Nałożył sobie porcję siadając naprzeciwko mnie.

- Wiesz, że nie umiem być surowym ojcem więc, cieszę się, że tą część mamy już za sobą. - Powiedział żartobliwie. Tata był zupełnie inny od mamy bardziej wyluzowany, ona była nadopiekuńcza chuchała na mnie i dmuchała pilnując żebym nie zrobiła sobie żadnej krzywdy. Tata wolał dawać mi większą wolność, jego dywizą było interweniowanie dopiero kiedy sytuacja robiła się poważna. Kwestie mojego wychowania i tego na co mi pozwalać były jednym z nielicznych tematów ich kłótni.
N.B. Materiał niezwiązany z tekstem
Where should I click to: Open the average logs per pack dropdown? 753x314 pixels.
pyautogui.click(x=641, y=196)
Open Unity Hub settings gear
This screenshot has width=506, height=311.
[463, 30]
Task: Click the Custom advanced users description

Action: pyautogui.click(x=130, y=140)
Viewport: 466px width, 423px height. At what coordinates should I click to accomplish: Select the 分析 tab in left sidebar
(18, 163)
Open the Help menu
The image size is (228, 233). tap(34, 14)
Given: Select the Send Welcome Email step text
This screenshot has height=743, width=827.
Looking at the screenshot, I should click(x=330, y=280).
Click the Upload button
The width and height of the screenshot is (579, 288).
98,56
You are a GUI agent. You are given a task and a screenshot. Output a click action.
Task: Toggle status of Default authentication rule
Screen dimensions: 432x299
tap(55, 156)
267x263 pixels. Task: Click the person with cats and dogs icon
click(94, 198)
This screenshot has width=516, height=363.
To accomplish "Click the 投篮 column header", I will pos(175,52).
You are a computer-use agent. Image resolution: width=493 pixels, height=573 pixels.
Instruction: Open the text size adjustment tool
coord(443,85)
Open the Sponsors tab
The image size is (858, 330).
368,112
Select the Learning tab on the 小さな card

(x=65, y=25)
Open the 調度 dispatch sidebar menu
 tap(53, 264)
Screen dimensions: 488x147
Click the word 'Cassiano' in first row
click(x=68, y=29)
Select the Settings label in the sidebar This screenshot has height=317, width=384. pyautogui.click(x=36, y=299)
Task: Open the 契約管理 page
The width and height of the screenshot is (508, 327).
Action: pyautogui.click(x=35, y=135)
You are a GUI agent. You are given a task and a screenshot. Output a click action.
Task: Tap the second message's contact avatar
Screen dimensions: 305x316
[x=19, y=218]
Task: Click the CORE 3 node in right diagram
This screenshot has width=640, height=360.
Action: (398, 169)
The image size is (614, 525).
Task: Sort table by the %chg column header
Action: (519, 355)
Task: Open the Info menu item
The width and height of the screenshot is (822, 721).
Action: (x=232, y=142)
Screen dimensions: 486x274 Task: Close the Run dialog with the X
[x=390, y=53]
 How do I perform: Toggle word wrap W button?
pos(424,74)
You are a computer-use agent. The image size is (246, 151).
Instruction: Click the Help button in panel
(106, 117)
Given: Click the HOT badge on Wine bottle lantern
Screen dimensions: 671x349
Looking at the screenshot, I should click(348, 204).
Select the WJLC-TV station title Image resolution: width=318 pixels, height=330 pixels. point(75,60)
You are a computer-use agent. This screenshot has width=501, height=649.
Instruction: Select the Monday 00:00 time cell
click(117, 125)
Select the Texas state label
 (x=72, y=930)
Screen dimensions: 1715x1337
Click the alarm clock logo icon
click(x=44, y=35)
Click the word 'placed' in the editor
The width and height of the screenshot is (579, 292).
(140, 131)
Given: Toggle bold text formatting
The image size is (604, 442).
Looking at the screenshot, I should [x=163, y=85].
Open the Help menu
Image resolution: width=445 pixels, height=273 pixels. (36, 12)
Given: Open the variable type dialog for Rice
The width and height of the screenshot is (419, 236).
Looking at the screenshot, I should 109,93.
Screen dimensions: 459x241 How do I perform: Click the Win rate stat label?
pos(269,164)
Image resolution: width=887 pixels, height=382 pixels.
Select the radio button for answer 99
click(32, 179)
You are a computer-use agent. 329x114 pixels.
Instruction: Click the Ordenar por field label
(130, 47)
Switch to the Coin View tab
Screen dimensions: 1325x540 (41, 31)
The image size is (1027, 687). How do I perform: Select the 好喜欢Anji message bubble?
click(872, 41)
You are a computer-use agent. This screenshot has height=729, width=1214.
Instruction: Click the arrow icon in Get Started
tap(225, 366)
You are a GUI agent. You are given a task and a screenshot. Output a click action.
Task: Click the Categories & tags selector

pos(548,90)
Mama uważała, że tata jest nieodpowiedzialny. Ja właśnie za to najbardziej go kochałam, poważny księgowy miał drugą twarz.

- Nie jesteś na mnie zły? - zapytałam autentycznie zaskoczona.

- Dlaczego miałbym być na ciebie zły? - odpowiedział pytaniem na pytanie. Zaczął przy okazji jeść. Czyli rozmowa nie była na tyle poważna. To dobry znak.

- Zrobiłam wam wstyd przed znajomymi.

- Jakoś nie zauważyłem.

- Wyszłam bez pożegnania z gospodarzami to nieładnie.

Tata przewrócił oczami.

- Masz osiemnaście lat, powinnaś naginać granicę, tylko nie mów mamie że cię do tego namawiam.

- Dobra namawianie mnie do złego zostanie między nami.

- Więc powiedz kim jest chłopak z którym wczoraj odjechałaś? Nie będę pytał o bezpieczny seks bo wiem, że mama uświadamiała cię w tej kwestii lata temu.

I dziękujmy jej za to.

- To Ben mój przyjaciel -powiedziałam stanowczo. Po wczorajszym faktycznie zasługiwał na to określenie i byłam szczęśliwa, że wiedziałam na czym stoję. Ufałam mu.

- Przyjaciel? - zapytał tata unosząc brwi.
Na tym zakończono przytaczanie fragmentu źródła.